Gutshaus Barnkevitz

zwischen Trent und Schaprode

Gutshaus Granskevitz

Im Jahre 1170 wurde Granskevitz als Stammburg der Familie von Platen gegründet. Erstmals urkundlich erwähnt als „Granscovitze“ wurde es 1314. Der Rügensche Chronist Johann Jacob Grümbke beschrieb die Anlage als mit einem Wall und Graben umgeben war, worüber an der Südseite eine Zugbrücke führte. Damit ist die Anlage einzigartig auf Rügen. Auf den Fundamenten aus dem 15. Jahrhundert wurde das Gutshaus im 17. Jahrhundert errichtet. An- und Ausbauten folgten im 18. Jahrhundert und 20. Jahrhundert. Das Gut verblieb bis zum Tode Carl von Platens 1846 im Familienbesitz der Familie von Platen. Seine zweite Tochter Agathe heiratet den Husaren-Rittmeister Hans Friedrich von Schultz.

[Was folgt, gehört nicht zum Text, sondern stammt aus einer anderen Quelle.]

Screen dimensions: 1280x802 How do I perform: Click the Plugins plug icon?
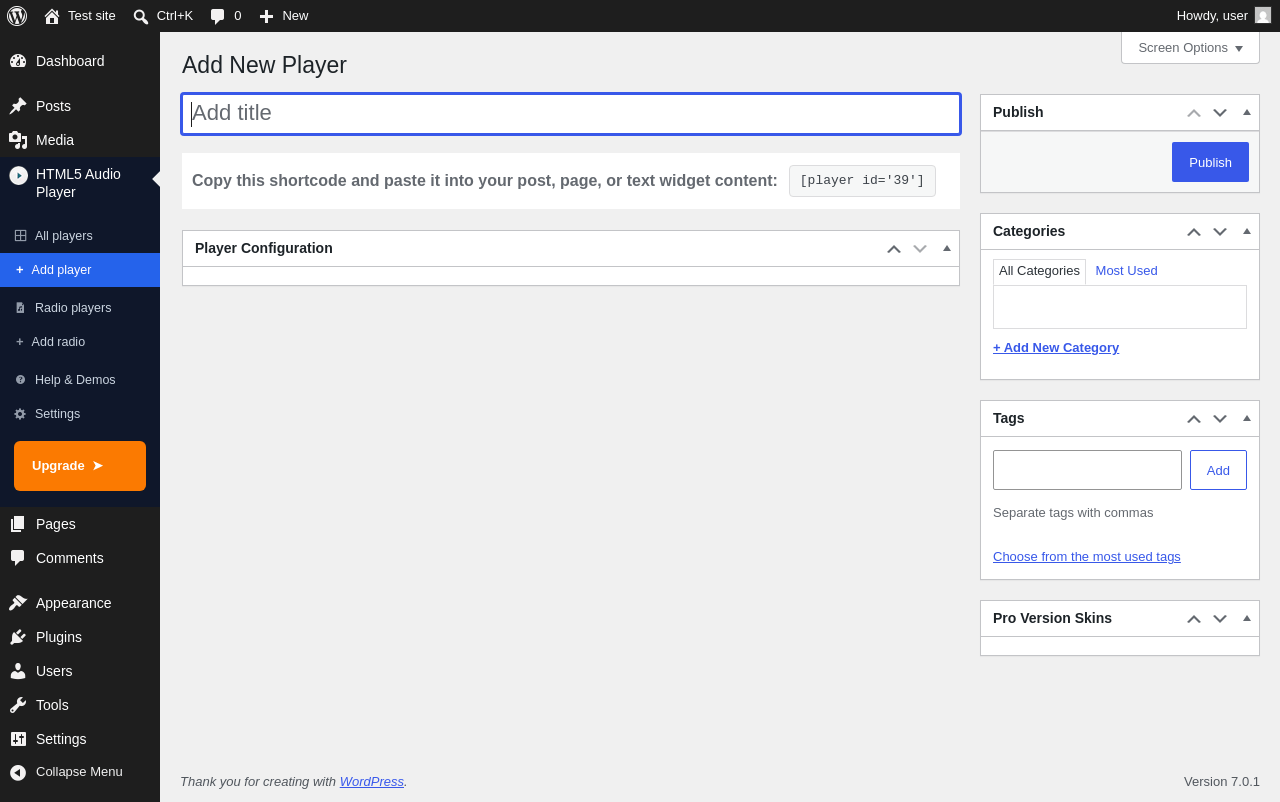(x=18, y=637)
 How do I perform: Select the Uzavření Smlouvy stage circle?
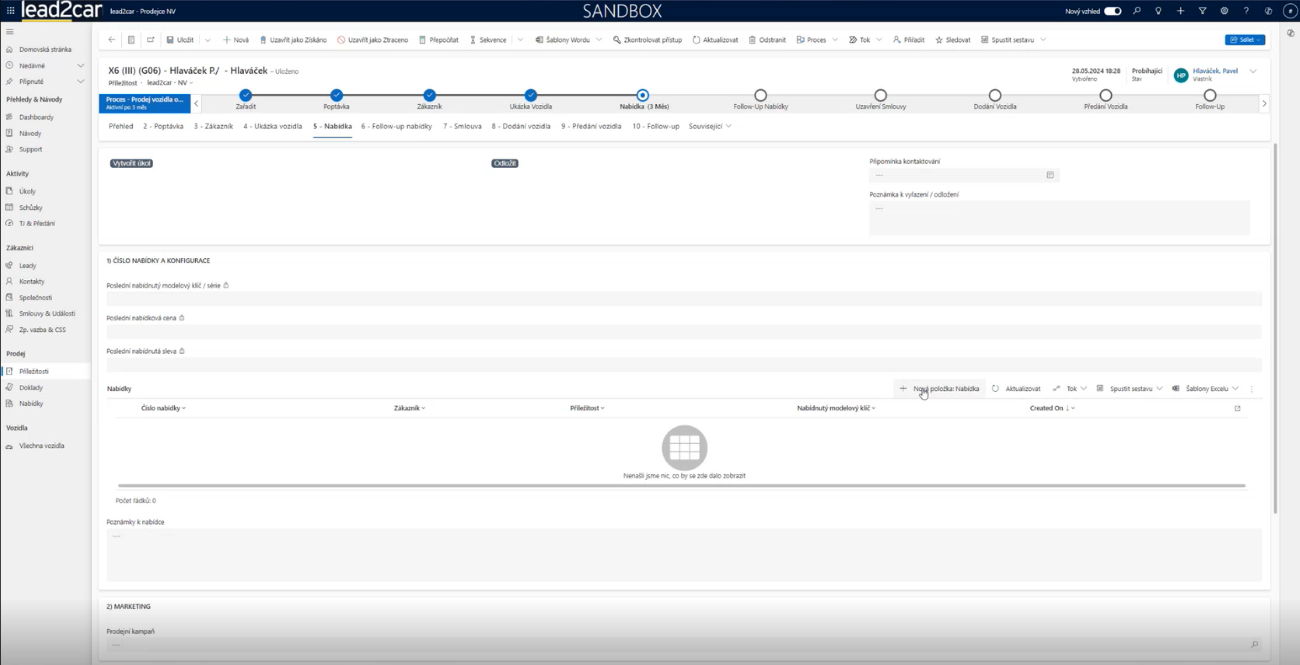[880, 95]
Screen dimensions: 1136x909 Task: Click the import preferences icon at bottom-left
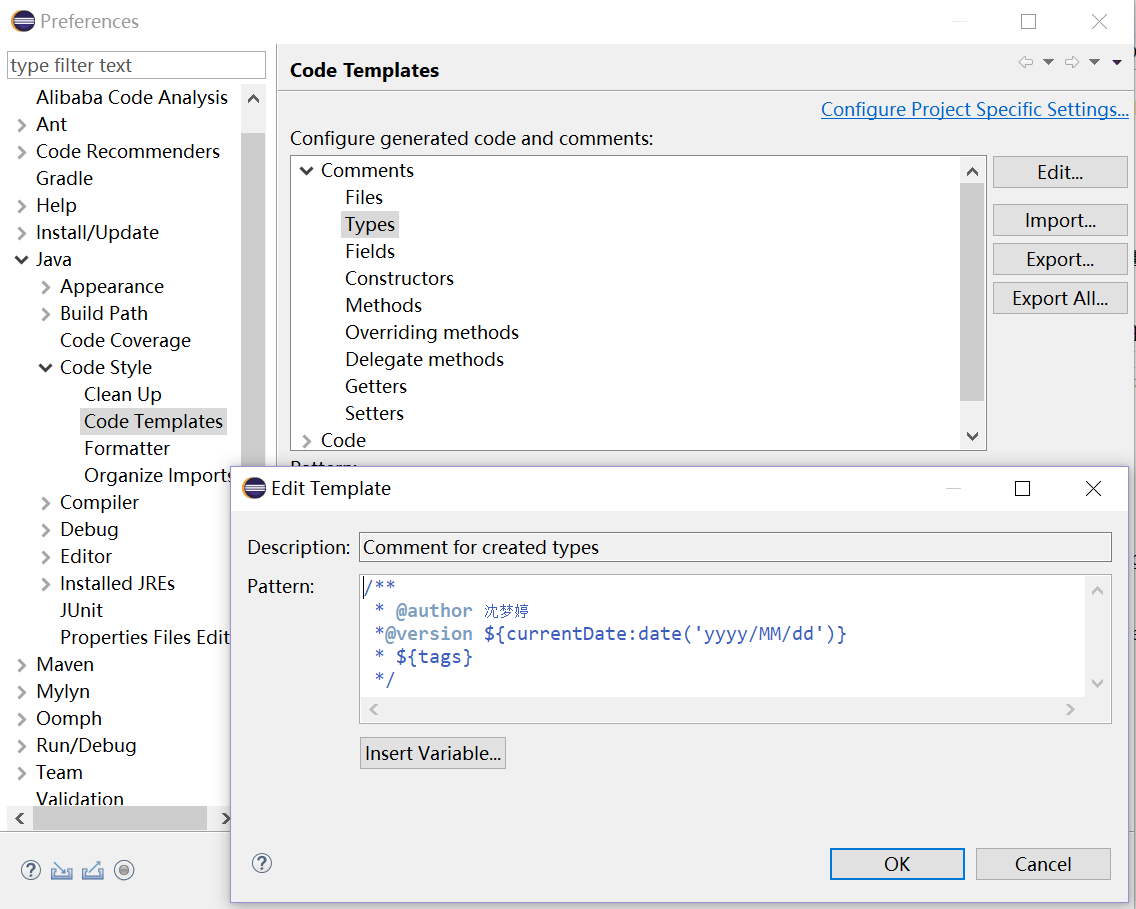pyautogui.click(x=62, y=870)
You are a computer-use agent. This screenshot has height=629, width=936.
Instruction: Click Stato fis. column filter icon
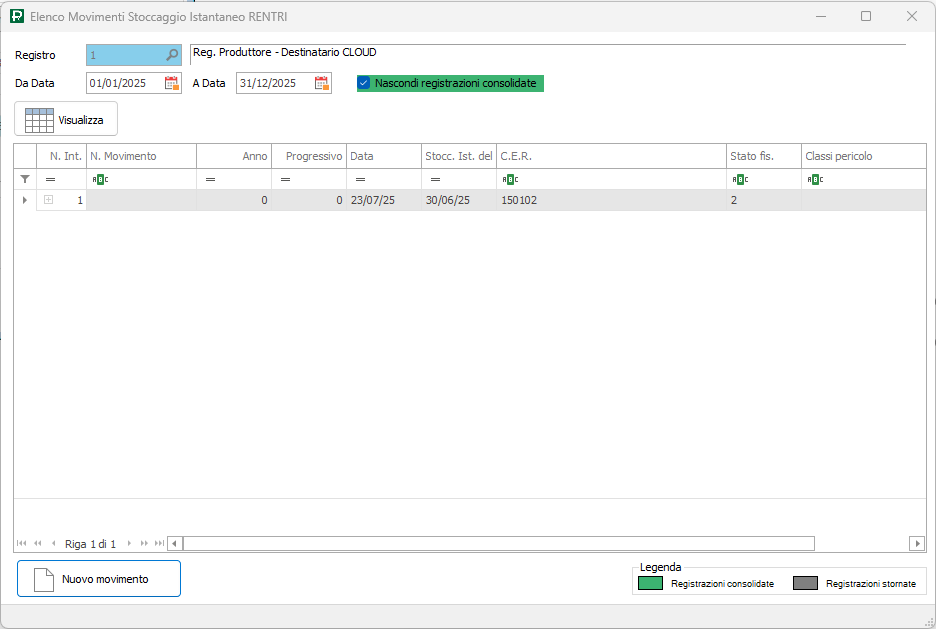pos(740,179)
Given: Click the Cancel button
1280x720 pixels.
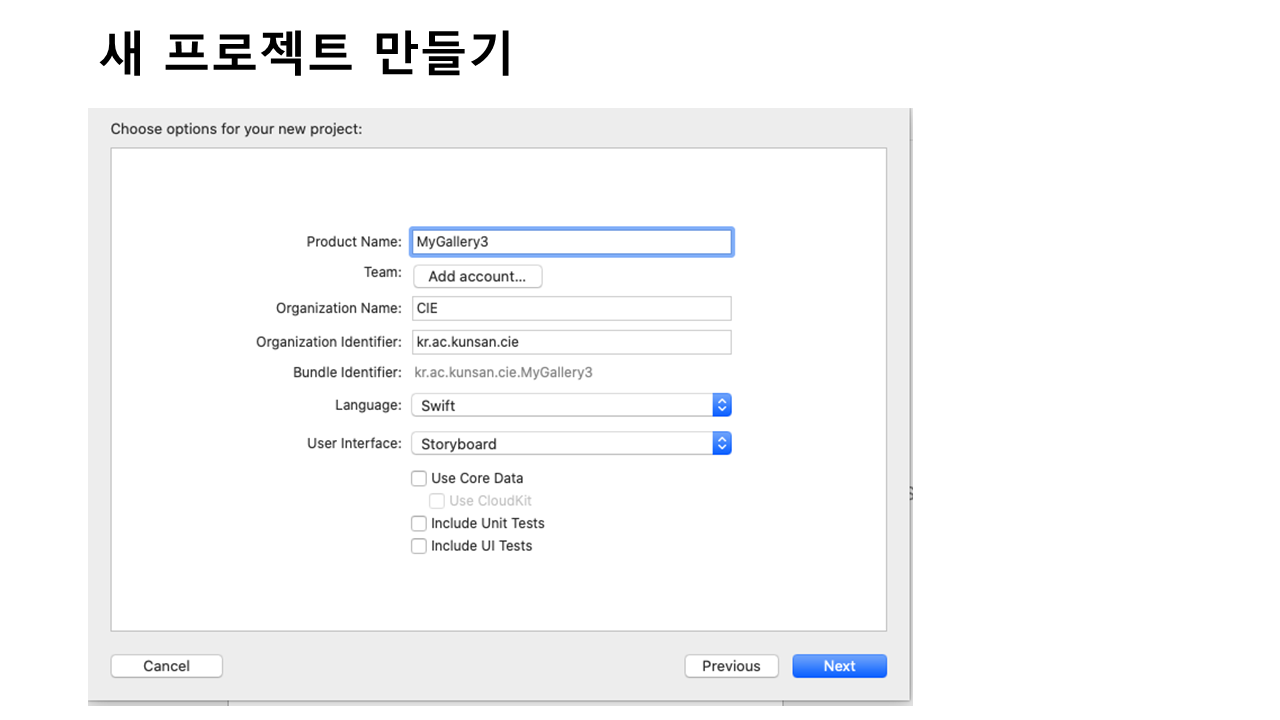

Das Gut wurde von seinem Enkel Carl von Schultz bis 1945 als die Enteignung im Zuge der Bodenreform erfolgte. Verbunden mit der Gründung der "Norddeutschen Saatzuchtgesellschaft KG von Schultz-Granskevitz", kurz "Nordsaat", war Carl von Schultz einer der erfolgreichsten Züchter für Saaten und international bekannt. Er leitet die Firma noch kurze Zeit nach der Enteignung durch die Sowjetarmee. Seine Frau und seine vier Töchter war die Flucht nach Schleswig Holstein möglich. Dort bauten sie Firma "Nordsaat" wieder auf. Bis zum Jahre 1991 wurde der Betrieb staatlich geführt, nach der Wende gelang Rückkauf durch die "Nordsaat-Saatzuchtgesellschaft m.b.H.".


Das Gutshaus ist saniert, der Ringwall mit seinem alten Baumbestand und der Außengraben sind sehr gepflegt. Bemerkenswert ist der südwestliche Kellerraum, der noch vor 1507 wegen der dort beigesetzten Pestleichen vermauert wurde und seitdem nie wieder betreten worden ist. Die Innenfläche des Ringwalles war frúher parkähnlich gestaltet. Ein Inventar aus dem Jahre 1742 beschreibt ihn als „Lustgarten“ Einige markante Einzelbäume wie eine Platane, ein Ginko und eine Blutbuche sowie die Doppelreihe fast 300jähriger Linden auf der Wallkrone sind erhalten.